Accelerating Inform 6 games on 8-bit interpreters

ethern0t · March 23, 2026, 2:17pm

This is getting off-topic but some things I’d love to see…

Many/all “classic” games come with an input file and a transcript of expected behaviors.
If the game uses random numbers, have a mode where the random number sequence is really dumb and deterministic that the transscript is built against.

So for example, we all sit down and agree that if you call @random(-28785) the RND seed will start at 0 and increase by 1 on each call (and the result is modulo the range, plus 1). That way, it’ll be a lot easier to verify interpreters work 100% consistently with each other. Now for existing story files we don’t have the source to, there might be something in the transcript that tells the game to make the magic @random call. Or there’s a parameter you run the interpreter with that forces it to ignore @random calls with a value less than or equal to zero and always produce the same sequence of numbers.

The hard parts I find are

Starting with the correct version of a story file
Having a walkthrough suitable for machine interpretation
Dealing with randomness

For example, months ago I stumbled across a github named “mojozork” where they had spent a weekend writing a Z3 interpreter and it included a walkthrough, but I had to basically use their RNG exactly for it to be useful to me.

Individual interpreter authors seem to cobble together their own solutions to these things. I’d love to be able to pull down a story file, a transcript, and run them through either of my interpreters to make sure they play the game the same way others do. It doesn’t even have to be a full actual walkthrough of the game, it just needs exercise a significant chunk of it (so ideally, not a walkthrough but a recorded play session that tests failure cases too).

These sort of standard runs would be useful for profiling, identifying hot spots, etc, as well, which is the actual topic of this thread

-Dave

ps. bonus points if you can figure out why I picked a bizarre special random number seed, keeping in mind I’ve been working on eight bit interpreters lately

zarf · March 23, 2026, 2:34pm

I tried to do this in Glulx by shipping a particular RNG (xoshiro128**) in the reference interpreter and recommending it for the VM’s deterministic mode. Of course I picked one that was easy to implement on 32-bit machines, not 8-bit machines, so you probably don’t want to steal it directly.

The simple increment function is probably the best you can do on 8-bit hardware, but it will cause problems in some games. (E.g. if a game checks two 50% probabilities every turn.)

ethern0t · March 23, 2026, 2:41pm

Picking a small prime number for your step value might be good enough then. All prime numbers are odd, so if you call @random(2) over and over you’d get 0/1 back consistently.

For the purposes of testing, it doesn’t have to truly be random, it just needs to be consistent and reproducible.

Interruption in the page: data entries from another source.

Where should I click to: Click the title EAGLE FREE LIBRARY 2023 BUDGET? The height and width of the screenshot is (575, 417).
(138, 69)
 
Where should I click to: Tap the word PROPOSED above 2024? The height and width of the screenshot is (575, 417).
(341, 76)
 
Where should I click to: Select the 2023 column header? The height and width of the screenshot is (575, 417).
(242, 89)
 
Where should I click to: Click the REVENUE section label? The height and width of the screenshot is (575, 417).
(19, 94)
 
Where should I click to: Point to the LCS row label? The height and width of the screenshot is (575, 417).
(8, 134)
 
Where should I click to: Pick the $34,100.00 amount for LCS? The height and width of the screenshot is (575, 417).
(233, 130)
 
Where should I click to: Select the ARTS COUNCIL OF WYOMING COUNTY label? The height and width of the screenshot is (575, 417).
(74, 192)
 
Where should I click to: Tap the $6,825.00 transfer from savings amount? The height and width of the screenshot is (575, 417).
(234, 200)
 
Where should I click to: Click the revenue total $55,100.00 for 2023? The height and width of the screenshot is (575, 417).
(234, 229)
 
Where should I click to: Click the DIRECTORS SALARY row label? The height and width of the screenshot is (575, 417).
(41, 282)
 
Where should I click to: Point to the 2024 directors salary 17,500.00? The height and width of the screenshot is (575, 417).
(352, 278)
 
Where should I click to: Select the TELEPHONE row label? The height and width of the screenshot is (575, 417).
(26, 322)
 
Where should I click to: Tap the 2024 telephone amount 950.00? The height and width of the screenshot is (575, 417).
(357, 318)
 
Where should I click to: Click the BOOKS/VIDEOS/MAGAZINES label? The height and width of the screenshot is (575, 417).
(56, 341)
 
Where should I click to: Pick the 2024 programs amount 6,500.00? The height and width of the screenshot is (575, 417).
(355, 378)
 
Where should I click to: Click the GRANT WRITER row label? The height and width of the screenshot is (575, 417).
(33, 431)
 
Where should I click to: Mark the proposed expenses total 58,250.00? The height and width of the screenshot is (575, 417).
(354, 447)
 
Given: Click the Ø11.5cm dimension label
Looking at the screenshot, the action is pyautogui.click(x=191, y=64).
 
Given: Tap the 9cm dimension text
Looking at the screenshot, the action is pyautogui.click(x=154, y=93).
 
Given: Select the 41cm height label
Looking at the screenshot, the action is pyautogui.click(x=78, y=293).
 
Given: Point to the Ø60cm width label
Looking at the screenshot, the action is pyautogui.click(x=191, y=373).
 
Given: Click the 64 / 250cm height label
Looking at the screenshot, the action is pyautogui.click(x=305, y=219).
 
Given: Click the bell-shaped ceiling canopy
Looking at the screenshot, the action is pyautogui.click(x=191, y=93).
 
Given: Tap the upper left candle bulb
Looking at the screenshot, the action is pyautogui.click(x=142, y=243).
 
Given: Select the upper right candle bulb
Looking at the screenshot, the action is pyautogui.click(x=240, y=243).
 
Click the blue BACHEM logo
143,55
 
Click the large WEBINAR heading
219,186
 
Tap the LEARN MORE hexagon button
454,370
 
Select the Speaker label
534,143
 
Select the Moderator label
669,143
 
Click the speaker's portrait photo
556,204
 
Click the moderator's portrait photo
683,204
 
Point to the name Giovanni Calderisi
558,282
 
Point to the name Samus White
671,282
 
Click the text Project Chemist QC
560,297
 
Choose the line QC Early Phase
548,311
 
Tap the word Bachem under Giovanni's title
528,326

If we really needed a high quality random number for whatever reason, there’s no reason it couldn’t use 16-bit signed arithmetic just like the Z machine itself uses. (I imagine most 8-bit terps use existing library code at least for the modulo of the result)

-Dave

ethern0t · March 23, 2026, 3:19pm

Took a look at your Python script - the patching isn’t as horrible as I’d expected. It also serves as a nice form of documentation of what the patches look like.

I also took a look at zmachine.s and confirmed Z80 assembly is just as alien to me today as it was in 1981.

However, I do like the way you did the instruction dispatch. I currently do a two-way dispatch, once to parse the operands, and another to jump to the actual common instruction handler code. Your way is much nicer and easier to extend - it’s a single dispatch per instruction, but you avoid having a ton of excess code by having common entry points for “colder” paths. If a particular instruction is important enough, the ss/sv/vs/vv variants can get unique entry points, otherwise they all point to the same code that uses a slower path.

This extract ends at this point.